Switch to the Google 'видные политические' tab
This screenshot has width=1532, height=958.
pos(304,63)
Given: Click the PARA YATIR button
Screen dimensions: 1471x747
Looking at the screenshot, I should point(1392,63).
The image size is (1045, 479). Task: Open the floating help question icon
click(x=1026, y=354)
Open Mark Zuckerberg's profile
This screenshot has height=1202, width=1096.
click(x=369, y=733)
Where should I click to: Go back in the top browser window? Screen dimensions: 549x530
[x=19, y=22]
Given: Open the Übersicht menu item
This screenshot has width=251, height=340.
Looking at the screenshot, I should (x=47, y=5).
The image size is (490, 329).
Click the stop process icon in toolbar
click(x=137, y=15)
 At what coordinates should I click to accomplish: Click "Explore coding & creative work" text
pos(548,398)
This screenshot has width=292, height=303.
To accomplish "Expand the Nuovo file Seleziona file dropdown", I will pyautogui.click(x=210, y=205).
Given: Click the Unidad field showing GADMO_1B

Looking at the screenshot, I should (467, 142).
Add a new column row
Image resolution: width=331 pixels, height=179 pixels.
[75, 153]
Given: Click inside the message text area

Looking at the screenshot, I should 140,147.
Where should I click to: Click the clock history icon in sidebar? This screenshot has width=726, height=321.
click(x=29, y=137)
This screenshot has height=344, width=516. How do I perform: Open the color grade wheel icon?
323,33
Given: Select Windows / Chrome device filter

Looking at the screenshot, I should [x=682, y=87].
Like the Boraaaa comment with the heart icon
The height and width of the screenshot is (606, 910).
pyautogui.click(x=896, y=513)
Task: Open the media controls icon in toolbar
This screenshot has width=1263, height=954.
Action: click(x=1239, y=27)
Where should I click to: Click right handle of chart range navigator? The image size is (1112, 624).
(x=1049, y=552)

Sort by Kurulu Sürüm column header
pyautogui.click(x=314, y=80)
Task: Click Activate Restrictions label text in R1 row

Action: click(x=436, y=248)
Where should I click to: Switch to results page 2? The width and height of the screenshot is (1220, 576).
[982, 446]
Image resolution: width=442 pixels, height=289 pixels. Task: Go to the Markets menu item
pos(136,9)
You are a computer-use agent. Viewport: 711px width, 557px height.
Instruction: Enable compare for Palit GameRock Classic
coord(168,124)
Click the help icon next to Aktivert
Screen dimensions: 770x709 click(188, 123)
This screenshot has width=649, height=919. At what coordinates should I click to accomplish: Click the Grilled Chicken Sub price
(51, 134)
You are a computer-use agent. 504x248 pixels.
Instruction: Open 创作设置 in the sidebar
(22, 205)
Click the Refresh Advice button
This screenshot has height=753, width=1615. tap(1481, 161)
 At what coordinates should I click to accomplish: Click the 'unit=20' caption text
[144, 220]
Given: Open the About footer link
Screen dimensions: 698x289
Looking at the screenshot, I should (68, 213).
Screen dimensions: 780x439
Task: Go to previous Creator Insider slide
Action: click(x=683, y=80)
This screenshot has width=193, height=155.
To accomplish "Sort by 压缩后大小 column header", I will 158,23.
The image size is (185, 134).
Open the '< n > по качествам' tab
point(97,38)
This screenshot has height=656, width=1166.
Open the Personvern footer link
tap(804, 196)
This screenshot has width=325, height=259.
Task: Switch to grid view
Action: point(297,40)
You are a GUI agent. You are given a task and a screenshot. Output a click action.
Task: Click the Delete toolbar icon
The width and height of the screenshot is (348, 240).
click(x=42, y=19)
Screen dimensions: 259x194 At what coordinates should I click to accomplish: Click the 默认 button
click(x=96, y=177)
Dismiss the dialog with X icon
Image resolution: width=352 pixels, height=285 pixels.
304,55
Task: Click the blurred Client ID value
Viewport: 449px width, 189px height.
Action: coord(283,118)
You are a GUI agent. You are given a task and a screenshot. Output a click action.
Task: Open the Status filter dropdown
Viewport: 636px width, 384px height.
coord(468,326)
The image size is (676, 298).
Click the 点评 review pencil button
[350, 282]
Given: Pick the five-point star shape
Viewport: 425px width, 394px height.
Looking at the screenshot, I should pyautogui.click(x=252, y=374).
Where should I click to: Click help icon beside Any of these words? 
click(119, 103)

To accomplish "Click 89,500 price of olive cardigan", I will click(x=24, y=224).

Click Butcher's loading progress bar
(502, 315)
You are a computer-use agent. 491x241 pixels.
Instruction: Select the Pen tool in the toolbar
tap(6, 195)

(What this task involves)
Only lines that include "dropdown" belong in the answer; return them from the entries above.

(Problem solution)
To accomplish "Expand the Nuovo file Seleziona file dropdown", I will pyautogui.click(x=210, y=205).
Task: Open the Status filter dropdown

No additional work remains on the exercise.